_Exercise description_: Every line below that holds the string "height" should be copied.

_Data excerpts_:
----------------
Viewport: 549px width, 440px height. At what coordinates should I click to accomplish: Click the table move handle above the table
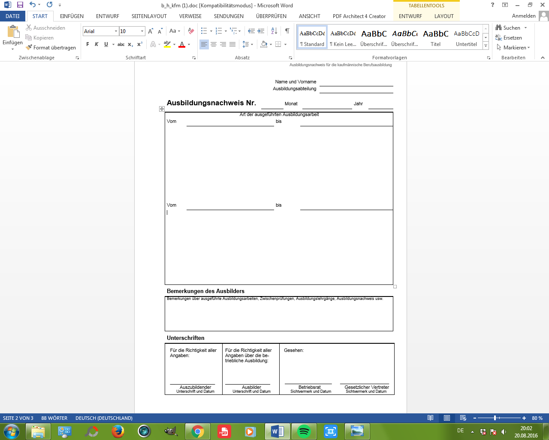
----------------
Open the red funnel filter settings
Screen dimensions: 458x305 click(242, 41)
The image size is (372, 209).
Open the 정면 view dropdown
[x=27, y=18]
----------------
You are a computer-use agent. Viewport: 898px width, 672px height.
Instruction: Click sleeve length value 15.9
----------------
_Solution to this problem_:
Viewport: 549px width, 440px height. At what coordinates should I click to accomplish: Click the table move handle above the table
You are a computer-use agent. Viewport: 898px width, 672px height.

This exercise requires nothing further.